Data to examine section start

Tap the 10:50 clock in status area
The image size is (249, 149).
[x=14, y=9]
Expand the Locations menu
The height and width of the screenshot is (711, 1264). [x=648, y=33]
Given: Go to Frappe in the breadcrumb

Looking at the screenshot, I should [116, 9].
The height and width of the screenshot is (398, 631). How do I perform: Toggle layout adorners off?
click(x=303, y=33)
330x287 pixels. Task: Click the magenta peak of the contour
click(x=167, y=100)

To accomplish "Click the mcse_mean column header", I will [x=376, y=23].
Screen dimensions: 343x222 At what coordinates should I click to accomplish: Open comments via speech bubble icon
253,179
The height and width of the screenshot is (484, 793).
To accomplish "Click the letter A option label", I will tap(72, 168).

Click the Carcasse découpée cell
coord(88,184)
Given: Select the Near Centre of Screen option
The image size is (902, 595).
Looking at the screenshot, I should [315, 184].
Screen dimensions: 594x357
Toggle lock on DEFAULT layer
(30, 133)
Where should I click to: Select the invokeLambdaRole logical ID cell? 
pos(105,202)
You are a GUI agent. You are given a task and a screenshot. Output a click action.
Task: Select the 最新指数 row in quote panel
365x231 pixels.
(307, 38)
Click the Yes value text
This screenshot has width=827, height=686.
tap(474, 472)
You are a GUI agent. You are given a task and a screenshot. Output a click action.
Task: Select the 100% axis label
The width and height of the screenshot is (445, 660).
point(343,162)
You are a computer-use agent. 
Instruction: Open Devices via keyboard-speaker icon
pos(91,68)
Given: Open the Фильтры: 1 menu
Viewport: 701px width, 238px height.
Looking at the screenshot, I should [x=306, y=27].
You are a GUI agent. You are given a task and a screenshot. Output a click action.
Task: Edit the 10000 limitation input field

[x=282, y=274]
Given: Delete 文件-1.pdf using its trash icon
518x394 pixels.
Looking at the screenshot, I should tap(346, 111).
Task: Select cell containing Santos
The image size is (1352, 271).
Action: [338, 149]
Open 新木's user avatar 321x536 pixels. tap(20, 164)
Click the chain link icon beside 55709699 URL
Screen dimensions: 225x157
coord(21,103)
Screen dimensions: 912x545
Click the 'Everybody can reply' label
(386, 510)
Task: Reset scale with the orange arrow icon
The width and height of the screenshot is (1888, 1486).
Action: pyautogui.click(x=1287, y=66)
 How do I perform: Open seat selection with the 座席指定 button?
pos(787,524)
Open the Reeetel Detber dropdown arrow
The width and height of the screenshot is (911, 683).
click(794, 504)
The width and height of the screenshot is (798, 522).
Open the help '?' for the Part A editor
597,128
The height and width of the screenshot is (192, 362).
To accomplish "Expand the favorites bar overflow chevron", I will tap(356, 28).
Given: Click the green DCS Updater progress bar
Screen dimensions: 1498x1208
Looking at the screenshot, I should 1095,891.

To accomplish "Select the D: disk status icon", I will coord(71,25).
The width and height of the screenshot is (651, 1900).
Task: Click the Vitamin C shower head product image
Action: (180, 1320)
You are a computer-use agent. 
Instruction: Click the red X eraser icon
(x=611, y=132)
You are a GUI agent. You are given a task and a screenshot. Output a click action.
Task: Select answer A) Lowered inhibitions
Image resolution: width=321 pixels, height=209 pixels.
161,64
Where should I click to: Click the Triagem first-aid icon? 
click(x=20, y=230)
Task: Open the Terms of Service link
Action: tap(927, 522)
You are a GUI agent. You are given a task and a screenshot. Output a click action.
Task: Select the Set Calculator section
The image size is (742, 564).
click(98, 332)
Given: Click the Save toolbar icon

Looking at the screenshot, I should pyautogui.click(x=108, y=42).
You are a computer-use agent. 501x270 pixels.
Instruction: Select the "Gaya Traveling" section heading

Data to examine section end

▶ **Task directions**:
The material should be transcribed exactly, every line included.

▶ **The completed task**:
Tap the 10:50 clock in status area
The image size is (249, 149).
[x=14, y=9]
Expand the Locations menu
The height and width of the screenshot is (711, 1264). [x=648, y=33]
Given: Go to Frappe in the breadcrumb

Looking at the screenshot, I should [116, 9].
The height and width of the screenshot is (398, 631). How do I perform: Toggle layout adorners off?
click(x=303, y=33)
330x287 pixels. Task: Click the magenta peak of the contour
click(x=167, y=100)

To accomplish "Click the mcse_mean column header", I will [x=376, y=23].
Screen dimensions: 343x222 At what coordinates should I click to accomplish: Open comments via speech bubble icon
253,179
The height and width of the screenshot is (484, 793).
To accomplish "Click the letter A option label", I will tap(72, 168).

Click the Carcasse découpée cell
coord(88,184)
Given: Select the Near Centre of Screen option
The image size is (902, 595).
Looking at the screenshot, I should [315, 184].
Screen dimensions: 594x357
Toggle lock on DEFAULT layer
(30, 133)
Where should I click to: Select the invokeLambdaRole logical ID cell? 
pos(105,202)
You are a GUI agent. You are given a task and a screenshot. Output a click action.
Task: Select the 最新指数 row in quote panel
365x231 pixels.
(307, 38)
Click the Yes value text
This screenshot has width=827, height=686.
tap(474, 472)
You are a GUI agent. You are given a task and a screenshot. Output a click action.
Task: Select the 100% axis label
The width and height of the screenshot is (445, 660).
point(343,162)
You are a computer-use agent. 
Instruction: Open Devices via keyboard-speaker icon
pos(91,68)
Given: Open the Фильтры: 1 menu
Viewport: 701px width, 238px height.
Looking at the screenshot, I should [x=306, y=27].
You are a GUI agent. You are given a task and a screenshot. Output a click action.
Task: Edit the 10000 limitation input field

[x=282, y=274]
Given: Delete 文件-1.pdf using its trash icon
518x394 pixels.
Looking at the screenshot, I should tap(346, 111).
Task: Select cell containing Santos
The image size is (1352, 271).
Action: [338, 149]
Open 新木's user avatar 321x536 pixels. tap(20, 164)
Click the chain link icon beside 55709699 URL
Screen dimensions: 225x157
coord(21,103)
Screen dimensions: 912x545
Click the 'Everybody can reply' label
(386, 510)
Task: Reset scale with the orange arrow icon
The width and height of the screenshot is (1888, 1486).
Action: pyautogui.click(x=1287, y=66)
 How do I perform: Open seat selection with the 座席指定 button?
pos(787,524)
Open the Reeetel Detber dropdown arrow
The width and height of the screenshot is (911, 683).
click(794, 504)
The width and height of the screenshot is (798, 522).
Open the help '?' for the Part A editor
597,128
The height and width of the screenshot is (192, 362).
To accomplish "Expand the favorites bar overflow chevron", I will tap(356, 28).
Given: Click the green DCS Updater progress bar
Screen dimensions: 1498x1208
Looking at the screenshot, I should 1095,891.

To accomplish "Select the D: disk status icon", I will coord(71,25).
The width and height of the screenshot is (651, 1900).
Task: Click the Vitamin C shower head product image
Action: (180, 1320)
You are a computer-use agent. 
Instruction: Click the red X eraser icon
(x=611, y=132)
You are a GUI agent. You are given a task and a screenshot. Output a click action.
Task: Select answer A) Lowered inhibitions
Image resolution: width=321 pixels, height=209 pixels.
161,64
Where should I click to: Click the Triagem first-aid icon? 
click(x=20, y=230)
Task: Open the Terms of Service link
Action: tap(927, 522)
You are a GUI agent. You are given a task and a screenshot. Output a click action.
Task: Select the Set Calculator section
The image size is (742, 564).
click(98, 332)
Given: Click the Save toolbar icon

Looking at the screenshot, I should pyautogui.click(x=108, y=42).
You are a computer-use agent. 501x270 pixels.
Instruction: Select the "Gaya Traveling" section heading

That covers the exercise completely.